(Stored data)
↓

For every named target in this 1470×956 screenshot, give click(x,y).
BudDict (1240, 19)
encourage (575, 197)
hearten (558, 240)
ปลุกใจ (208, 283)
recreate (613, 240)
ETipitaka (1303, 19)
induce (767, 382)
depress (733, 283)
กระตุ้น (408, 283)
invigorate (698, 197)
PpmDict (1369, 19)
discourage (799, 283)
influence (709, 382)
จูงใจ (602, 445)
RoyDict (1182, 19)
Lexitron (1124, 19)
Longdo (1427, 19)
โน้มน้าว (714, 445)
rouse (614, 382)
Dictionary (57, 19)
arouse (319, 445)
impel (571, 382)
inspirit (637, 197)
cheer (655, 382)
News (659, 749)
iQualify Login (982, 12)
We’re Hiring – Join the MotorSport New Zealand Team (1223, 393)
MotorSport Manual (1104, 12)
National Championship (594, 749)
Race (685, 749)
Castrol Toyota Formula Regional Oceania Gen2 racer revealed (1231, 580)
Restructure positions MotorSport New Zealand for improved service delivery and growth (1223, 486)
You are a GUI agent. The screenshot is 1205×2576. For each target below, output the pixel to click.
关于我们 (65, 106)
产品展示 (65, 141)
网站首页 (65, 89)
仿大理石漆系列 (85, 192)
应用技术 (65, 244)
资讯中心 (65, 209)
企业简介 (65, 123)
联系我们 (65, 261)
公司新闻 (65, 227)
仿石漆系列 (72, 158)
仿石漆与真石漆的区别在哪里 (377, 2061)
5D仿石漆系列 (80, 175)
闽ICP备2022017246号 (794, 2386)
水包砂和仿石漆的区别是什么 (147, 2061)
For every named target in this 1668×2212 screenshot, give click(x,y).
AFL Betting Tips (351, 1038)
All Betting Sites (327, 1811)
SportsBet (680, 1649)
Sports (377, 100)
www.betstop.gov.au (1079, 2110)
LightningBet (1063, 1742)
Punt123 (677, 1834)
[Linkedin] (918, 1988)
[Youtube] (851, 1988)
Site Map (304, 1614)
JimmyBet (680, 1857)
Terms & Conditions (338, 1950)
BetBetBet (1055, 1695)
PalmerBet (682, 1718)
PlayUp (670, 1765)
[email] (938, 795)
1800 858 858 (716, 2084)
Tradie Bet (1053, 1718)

↑

[The task]
Every entry is to be copied exactly, with none omitted.

[Answer below]
For every named target in this 1470×956 screenshot, give click(x,y).
BudDict (1240, 19)
encourage (575, 197)
hearten (558, 240)
ปลุกใจ (208, 283)
recreate (613, 240)
ETipitaka (1303, 19)
induce (767, 382)
depress (733, 283)
กระตุ้น (408, 283)
invigorate (698, 197)
PpmDict (1369, 19)
discourage (799, 283)
influence (709, 382)
จูงใจ (602, 445)
RoyDict (1182, 19)
Lexitron (1124, 19)
Longdo (1427, 19)
โน้มน้าว (714, 445)
rouse (614, 382)
Dictionary (57, 19)
arouse (319, 445)
impel (571, 382)
inspirit (637, 197)
cheer (655, 382)
News (659, 749)
iQualify Login (982, 12)
We’re Hiring – Join the MotorSport New Zealand Team (1223, 393)
MotorSport Manual (1104, 12)
National Championship (594, 749)
Race (685, 749)
Castrol Toyota Formula Regional Oceania Gen2 racer revealed (1231, 580)
Restructure positions MotorSport New Zealand for improved service delivery and growth (1223, 486)
You are a GUI agent. The screenshot is 1205×2576. For each target below, output the pixel to click.
关于我们 (65, 106)
产品展示 (65, 141)
网站首页 (65, 89)
仿大理石漆系列 (85, 192)
应用技术 (65, 244)
资讯中心 (65, 209)
企业简介 (65, 123)
联系我们 (65, 261)
公司新闻 (65, 227)
仿石漆系列 (72, 158)
仿石漆与真石漆的区别在哪里 (377, 2061)
5D仿石漆系列 (80, 175)
闽ICP备2022017246号 (794, 2386)
水包砂和仿石漆的区别是什么 (147, 2061)
For every named target in this 1668×2212 screenshot, give click(x,y).
AFL Betting Tips (351, 1038)
All Betting Sites (327, 1811)
SportsBet (680, 1649)
Sports (377, 100)
www.betstop.gov.au (1079, 2110)
LightningBet (1063, 1742)
Punt123 (677, 1834)
[Linkedin] (918, 1988)
[Youtube] (851, 1988)
Site Map (304, 1614)
JimmyBet (680, 1857)
Terms & Conditions (338, 1950)
BetBetBet (1055, 1695)
PalmerBet (682, 1718)
PlayUp (670, 1765)
[email] (938, 795)
1800 858 858 (716, 2084)
Tradie Bet (1053, 1718)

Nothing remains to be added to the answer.